◆ **Information shown**
━━━━━━━━━━

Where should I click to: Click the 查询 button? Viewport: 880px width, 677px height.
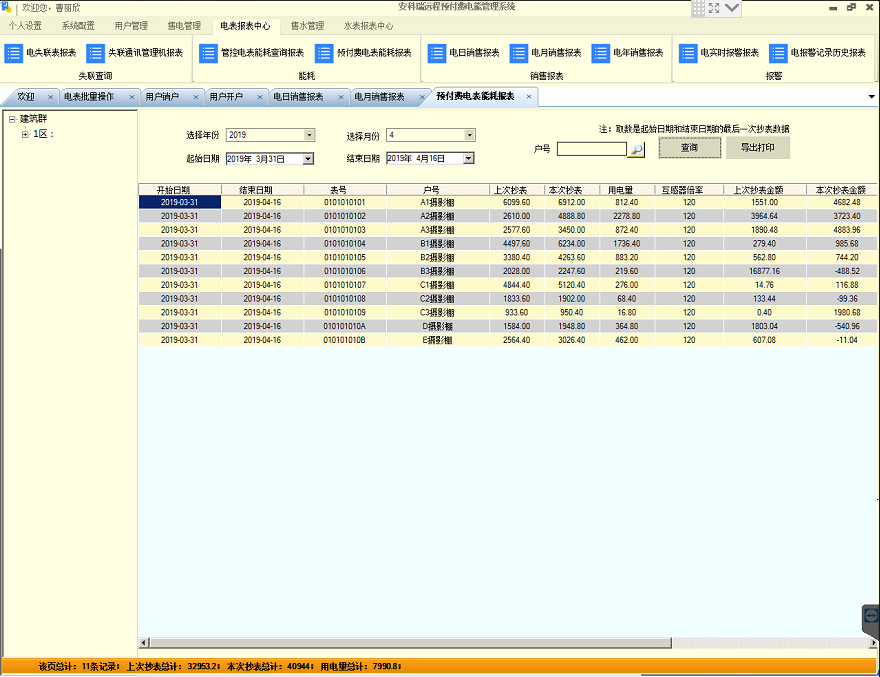point(690,148)

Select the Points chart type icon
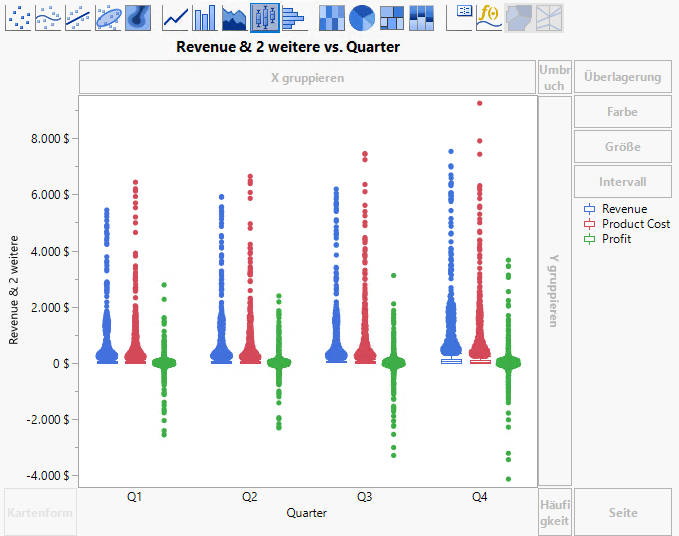(x=19, y=16)
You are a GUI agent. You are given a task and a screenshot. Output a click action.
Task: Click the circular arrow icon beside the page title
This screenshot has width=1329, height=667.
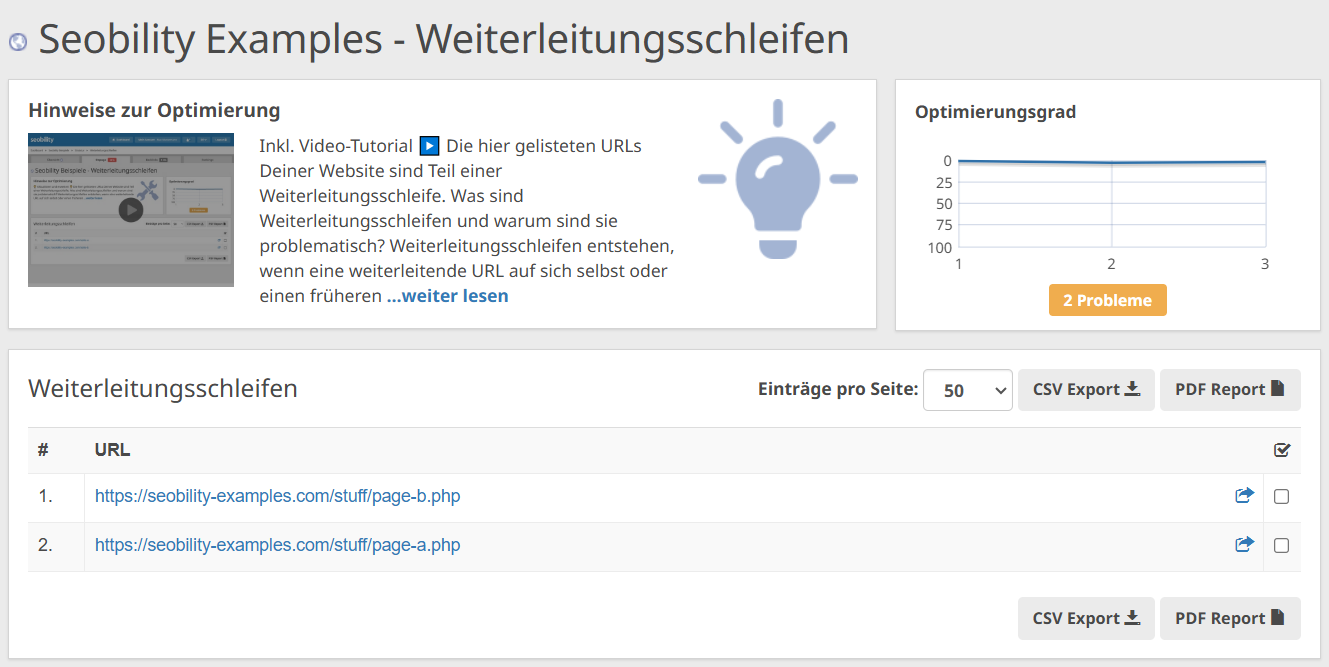pyautogui.click(x=17, y=40)
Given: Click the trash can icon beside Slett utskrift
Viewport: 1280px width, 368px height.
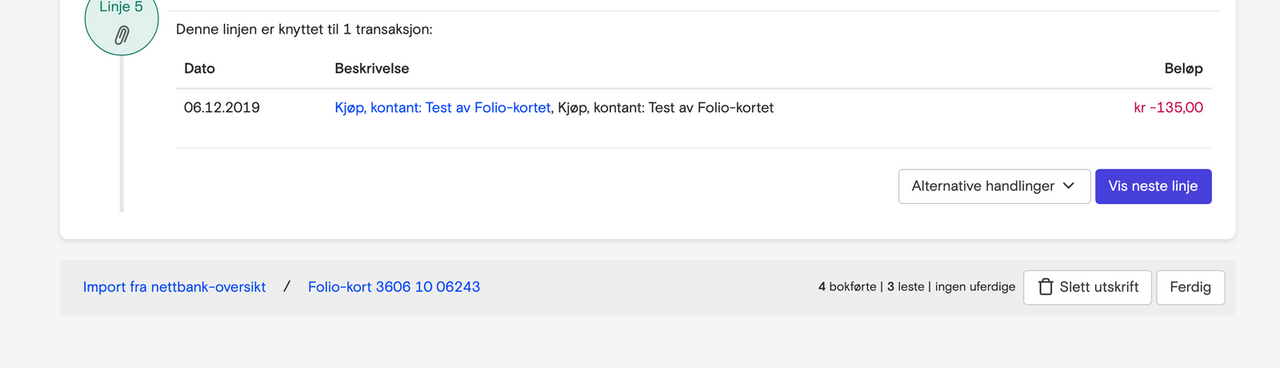Looking at the screenshot, I should tap(1046, 287).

━━━━━━━━━━

◆ **Task item**
Leave out the pictures, and write out exactly the lines from the line containing "This screenshot has width=1329, height=667." through the end of the records above.

◆ **Response below**
This screenshot has width=1329, height=667.
pyautogui.click(x=17, y=40)
Given: Click the trash can icon beside Slett utskrift
Viewport: 1280px width, 368px height.
Looking at the screenshot, I should tap(1046, 287).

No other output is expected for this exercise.